I thought it had to do with the compliance of Kevlar vs metal making the fuzzy sound. But it may be the breakup mode instead. So the weave of the driver reduces harmonic distortion to 1% or less but converts the distortion into "pink noise".
I was disappointed to hear PSB Image 4T's sound clearer than my B&W. Clearer but not as clean. Meaning there was more distortion. So maybe it's a tradeoff. Thiels are clear but Stereophile, for example, always seems to find some fault. Maybe poor design or maybe the clarity is a double edged sword.
I realize many people find B&W bright. This may be a setup thing. They are bright compared to Dynaudio, Silverline, and Reynaud.

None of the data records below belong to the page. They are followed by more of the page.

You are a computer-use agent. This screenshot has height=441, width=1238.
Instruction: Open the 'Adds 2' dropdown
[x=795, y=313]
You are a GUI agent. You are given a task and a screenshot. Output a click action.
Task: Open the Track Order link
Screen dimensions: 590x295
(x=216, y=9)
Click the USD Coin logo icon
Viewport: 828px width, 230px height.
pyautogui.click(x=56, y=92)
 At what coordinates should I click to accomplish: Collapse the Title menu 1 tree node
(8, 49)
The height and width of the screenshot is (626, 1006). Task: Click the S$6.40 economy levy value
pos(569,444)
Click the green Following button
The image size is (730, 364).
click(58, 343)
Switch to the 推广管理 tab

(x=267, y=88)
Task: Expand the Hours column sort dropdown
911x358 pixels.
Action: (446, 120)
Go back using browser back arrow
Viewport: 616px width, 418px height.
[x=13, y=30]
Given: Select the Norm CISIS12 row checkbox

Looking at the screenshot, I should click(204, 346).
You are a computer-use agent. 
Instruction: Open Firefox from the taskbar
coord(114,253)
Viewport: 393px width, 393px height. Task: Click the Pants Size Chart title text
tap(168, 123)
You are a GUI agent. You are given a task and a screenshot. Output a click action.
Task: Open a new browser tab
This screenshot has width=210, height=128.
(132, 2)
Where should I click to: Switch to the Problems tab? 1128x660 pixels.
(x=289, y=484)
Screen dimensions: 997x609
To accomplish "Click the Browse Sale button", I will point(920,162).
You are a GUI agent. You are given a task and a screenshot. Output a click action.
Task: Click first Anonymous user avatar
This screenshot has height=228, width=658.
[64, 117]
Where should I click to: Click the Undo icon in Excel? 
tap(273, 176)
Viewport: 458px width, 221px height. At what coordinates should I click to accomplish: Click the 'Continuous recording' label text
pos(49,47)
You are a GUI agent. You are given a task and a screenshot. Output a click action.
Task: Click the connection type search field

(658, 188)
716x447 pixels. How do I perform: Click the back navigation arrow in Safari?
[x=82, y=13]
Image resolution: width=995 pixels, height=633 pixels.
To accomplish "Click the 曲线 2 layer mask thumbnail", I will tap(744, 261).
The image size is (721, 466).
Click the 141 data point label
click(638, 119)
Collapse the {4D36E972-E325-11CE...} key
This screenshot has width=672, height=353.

For the record, I have never had anyone ever complaint my Nautilus is bright. On good recordings, there are sort of bland. But they make poor recordings listenable and still invite me to listen into the music which is important to me. Auditioning other speakers dealers have complained about my bad recordings but they actually sound okay on B&W. But maybe the "mid-fi" sound could also be because of their lack of razor sharp clarity and/or distortion.
But I find they are less bright than other studio monitors, other than ATC, Alesis, and KRK. Talking with a recording engineer, he told me he'd rather have a bright speaker and eq. it down than try to brighten up a dark speaker. So for real studio monitors brightness is a better alternative.